## [TASK DETAILS]
Set down the lines of the data exactly, starting at the first and stopping after the line containing "Given: Go to 最近的文件 in the sidebar".

[Opening MATERIALS PROVIDED section]

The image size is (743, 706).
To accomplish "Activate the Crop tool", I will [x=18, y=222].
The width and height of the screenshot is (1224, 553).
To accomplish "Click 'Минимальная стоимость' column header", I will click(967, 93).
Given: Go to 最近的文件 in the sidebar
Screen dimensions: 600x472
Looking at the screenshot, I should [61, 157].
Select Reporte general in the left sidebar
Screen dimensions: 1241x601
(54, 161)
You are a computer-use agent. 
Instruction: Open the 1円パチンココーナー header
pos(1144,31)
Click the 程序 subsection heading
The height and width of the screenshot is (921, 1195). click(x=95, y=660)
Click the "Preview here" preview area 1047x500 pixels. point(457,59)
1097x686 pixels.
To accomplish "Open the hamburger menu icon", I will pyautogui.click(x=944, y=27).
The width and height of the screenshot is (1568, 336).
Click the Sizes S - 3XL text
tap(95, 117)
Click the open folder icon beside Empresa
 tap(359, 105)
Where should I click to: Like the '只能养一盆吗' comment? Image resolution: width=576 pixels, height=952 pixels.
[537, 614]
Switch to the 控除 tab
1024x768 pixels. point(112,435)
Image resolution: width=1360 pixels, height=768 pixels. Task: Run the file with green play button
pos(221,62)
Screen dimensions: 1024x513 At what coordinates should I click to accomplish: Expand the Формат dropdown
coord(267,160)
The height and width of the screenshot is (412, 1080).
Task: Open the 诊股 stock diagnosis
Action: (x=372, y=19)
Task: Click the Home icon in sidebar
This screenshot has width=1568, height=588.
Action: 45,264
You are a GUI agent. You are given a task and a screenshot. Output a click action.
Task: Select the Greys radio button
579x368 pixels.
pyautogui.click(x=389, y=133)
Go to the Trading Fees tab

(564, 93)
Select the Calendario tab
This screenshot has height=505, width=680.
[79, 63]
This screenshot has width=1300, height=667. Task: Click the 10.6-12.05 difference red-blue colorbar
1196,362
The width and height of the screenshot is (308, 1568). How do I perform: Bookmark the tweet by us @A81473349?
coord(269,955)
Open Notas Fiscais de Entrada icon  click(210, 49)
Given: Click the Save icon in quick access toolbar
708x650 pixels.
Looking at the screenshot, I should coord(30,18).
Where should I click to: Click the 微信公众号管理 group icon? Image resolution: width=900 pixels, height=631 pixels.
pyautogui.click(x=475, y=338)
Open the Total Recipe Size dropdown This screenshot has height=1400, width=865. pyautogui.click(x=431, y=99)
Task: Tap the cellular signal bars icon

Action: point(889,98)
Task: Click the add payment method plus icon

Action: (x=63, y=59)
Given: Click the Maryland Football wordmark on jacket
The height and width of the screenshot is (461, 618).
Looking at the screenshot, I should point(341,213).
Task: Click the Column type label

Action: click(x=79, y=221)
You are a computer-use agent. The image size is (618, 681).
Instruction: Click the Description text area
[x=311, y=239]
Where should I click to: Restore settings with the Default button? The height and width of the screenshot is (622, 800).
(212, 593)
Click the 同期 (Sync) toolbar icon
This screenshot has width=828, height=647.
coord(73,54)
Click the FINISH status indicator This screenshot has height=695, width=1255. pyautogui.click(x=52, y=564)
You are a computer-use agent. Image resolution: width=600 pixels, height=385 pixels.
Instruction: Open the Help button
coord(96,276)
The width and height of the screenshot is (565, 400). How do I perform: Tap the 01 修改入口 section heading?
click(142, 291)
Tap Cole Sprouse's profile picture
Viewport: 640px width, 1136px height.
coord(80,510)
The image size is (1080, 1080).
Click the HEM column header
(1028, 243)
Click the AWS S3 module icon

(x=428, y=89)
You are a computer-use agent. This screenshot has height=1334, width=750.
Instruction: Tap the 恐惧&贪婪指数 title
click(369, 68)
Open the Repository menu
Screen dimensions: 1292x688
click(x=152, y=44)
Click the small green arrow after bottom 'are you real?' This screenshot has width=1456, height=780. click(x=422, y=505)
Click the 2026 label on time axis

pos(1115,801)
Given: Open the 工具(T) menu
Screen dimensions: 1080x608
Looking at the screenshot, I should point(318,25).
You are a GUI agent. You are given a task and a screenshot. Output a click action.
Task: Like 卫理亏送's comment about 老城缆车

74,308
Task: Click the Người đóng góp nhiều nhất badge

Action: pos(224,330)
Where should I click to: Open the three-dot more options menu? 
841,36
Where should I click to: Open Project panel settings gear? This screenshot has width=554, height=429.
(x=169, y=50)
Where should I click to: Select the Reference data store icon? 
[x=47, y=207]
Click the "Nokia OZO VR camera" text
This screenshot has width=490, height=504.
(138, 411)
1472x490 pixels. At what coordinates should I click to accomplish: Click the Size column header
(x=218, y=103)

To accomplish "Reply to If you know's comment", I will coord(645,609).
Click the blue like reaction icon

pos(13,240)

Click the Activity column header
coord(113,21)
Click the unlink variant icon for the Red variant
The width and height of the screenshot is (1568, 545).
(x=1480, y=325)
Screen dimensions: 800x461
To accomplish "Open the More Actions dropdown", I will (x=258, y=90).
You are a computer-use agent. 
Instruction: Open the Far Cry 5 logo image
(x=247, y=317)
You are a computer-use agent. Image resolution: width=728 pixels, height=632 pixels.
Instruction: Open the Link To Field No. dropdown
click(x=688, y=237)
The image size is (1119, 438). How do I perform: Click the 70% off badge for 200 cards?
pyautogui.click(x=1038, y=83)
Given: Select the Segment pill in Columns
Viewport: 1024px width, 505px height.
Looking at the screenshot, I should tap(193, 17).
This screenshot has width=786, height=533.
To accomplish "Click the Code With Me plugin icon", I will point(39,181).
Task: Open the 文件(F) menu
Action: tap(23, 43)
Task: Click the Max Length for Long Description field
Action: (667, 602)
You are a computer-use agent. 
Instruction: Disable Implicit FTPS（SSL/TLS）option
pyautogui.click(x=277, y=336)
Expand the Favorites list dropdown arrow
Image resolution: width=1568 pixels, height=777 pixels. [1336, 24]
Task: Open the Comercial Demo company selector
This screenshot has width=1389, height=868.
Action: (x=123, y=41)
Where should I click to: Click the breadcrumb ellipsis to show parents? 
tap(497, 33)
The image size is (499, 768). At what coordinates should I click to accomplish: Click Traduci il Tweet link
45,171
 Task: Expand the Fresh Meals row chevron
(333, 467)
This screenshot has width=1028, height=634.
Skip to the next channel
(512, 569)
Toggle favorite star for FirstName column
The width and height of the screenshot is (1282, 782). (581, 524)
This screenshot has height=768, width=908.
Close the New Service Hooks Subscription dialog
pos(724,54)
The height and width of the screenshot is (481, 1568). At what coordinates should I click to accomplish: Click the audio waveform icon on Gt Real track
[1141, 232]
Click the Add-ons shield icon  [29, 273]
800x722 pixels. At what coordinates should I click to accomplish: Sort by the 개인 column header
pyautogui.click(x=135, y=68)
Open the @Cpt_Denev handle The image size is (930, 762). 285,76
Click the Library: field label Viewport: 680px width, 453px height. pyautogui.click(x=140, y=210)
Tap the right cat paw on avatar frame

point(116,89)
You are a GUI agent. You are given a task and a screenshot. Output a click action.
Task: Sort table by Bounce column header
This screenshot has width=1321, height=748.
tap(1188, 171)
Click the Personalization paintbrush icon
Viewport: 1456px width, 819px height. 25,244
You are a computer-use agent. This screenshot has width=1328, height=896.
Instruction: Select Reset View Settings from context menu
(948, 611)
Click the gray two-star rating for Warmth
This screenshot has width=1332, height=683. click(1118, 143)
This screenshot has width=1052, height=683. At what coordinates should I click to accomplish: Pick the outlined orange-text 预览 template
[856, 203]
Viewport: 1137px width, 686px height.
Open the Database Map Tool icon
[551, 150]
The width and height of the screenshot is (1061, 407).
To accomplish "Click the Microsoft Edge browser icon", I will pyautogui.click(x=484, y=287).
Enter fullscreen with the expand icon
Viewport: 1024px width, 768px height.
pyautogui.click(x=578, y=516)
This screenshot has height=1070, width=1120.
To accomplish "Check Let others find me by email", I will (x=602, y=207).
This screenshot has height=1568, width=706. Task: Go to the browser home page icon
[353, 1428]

[Closing MATERIALS PROVIDED section]

## [EXPECTED ANSWER]
The image size is (743, 706).
To accomplish "Activate the Crop tool", I will [x=18, y=222].
The width and height of the screenshot is (1224, 553).
To accomplish "Click 'Минимальная стоимость' column header", I will click(967, 93).
Given: Go to 最近的文件 in the sidebar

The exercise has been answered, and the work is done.